[[ ENTRIES SHOWN open ]]
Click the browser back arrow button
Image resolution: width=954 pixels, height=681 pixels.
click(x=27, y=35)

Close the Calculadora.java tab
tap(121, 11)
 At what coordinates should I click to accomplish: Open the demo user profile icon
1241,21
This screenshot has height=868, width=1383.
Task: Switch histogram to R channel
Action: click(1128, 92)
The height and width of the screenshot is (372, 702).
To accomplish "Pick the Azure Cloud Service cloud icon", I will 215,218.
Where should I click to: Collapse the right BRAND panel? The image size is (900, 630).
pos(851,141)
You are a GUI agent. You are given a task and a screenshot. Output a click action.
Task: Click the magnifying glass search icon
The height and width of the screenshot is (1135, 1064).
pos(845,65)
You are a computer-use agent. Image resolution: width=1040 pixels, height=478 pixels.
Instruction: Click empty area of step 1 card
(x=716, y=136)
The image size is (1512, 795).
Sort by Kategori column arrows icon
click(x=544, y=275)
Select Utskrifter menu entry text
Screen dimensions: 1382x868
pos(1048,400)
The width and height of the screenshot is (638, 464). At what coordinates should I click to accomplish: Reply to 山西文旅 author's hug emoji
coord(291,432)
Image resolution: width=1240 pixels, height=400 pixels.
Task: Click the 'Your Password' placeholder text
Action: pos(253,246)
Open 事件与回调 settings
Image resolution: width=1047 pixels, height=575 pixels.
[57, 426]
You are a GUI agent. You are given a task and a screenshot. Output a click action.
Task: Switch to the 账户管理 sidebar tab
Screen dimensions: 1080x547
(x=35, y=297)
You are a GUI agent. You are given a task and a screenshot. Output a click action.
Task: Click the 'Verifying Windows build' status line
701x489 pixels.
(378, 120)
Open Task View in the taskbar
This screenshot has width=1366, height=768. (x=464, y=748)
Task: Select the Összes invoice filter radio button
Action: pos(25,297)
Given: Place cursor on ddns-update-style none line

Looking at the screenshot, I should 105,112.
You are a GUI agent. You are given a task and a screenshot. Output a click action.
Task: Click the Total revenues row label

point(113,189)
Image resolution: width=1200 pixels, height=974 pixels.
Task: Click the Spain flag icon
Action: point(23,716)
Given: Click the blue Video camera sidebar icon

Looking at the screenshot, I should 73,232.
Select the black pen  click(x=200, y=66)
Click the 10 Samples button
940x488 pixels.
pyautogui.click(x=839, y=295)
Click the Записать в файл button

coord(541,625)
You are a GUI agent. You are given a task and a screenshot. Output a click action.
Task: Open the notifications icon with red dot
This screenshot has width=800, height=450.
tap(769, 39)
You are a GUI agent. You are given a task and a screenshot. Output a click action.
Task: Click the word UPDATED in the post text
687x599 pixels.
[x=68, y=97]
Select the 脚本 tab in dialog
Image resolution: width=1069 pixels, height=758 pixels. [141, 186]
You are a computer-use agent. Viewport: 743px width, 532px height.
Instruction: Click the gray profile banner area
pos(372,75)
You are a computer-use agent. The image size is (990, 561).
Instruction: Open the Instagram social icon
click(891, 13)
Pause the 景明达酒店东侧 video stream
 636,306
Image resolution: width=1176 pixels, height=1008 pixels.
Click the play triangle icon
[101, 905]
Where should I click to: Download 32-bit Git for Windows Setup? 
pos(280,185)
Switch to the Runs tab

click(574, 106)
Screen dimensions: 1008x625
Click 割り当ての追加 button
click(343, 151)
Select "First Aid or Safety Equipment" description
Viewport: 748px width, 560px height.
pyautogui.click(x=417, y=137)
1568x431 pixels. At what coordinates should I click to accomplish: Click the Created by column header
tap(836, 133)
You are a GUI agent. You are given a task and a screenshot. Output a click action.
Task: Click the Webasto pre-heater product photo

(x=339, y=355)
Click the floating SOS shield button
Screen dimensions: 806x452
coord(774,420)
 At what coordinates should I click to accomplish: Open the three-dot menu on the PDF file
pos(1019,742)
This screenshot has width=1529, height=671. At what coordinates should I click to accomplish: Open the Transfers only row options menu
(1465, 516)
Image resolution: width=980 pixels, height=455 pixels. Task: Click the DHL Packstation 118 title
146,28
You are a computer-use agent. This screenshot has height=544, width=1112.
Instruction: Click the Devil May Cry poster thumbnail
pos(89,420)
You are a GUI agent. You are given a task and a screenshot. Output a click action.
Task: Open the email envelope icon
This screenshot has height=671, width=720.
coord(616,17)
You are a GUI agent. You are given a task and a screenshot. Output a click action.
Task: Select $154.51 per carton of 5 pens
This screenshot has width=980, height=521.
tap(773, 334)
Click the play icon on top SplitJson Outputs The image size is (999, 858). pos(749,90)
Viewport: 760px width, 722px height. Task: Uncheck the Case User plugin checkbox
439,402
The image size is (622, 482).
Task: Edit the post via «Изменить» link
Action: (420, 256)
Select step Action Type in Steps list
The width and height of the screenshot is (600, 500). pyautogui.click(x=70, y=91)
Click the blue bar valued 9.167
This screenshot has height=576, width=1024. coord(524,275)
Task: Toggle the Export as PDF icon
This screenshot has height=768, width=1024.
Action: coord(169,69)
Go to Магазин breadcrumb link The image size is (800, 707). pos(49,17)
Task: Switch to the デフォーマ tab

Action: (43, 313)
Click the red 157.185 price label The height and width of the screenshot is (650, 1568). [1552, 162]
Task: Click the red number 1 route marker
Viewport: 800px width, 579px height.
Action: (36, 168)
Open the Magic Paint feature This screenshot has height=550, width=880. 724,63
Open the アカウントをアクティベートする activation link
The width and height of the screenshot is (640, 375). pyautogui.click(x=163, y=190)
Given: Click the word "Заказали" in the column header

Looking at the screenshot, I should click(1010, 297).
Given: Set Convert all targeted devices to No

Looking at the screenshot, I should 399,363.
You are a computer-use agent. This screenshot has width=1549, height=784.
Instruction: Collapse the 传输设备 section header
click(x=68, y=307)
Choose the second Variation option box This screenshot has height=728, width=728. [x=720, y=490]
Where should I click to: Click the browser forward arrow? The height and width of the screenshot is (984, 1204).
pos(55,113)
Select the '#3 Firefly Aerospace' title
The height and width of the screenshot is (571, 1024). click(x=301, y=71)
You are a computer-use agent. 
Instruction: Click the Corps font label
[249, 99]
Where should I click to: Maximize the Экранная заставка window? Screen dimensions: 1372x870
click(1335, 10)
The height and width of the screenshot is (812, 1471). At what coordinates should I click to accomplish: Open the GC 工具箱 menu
[[ ENTRIES SHOWN closed ]]
■ WORK INSTRUCTIONS ■
Which lines above hold the string "computer"? Show each of them.

■ ANSWER BOX ■
You are a computer-use agent. Image resolution: width=1040 pixels, height=478 pixels.
You are a computer-use agent. Viewport: 743px width, 532px height.
You are a computer-use agent. The image size is (990, 561).
You are a computer-use agent. This screenshot has height=544, width=1112.
You are a computer-use agent. This screenshot has width=1549, height=784.
You are a computer-use agent. 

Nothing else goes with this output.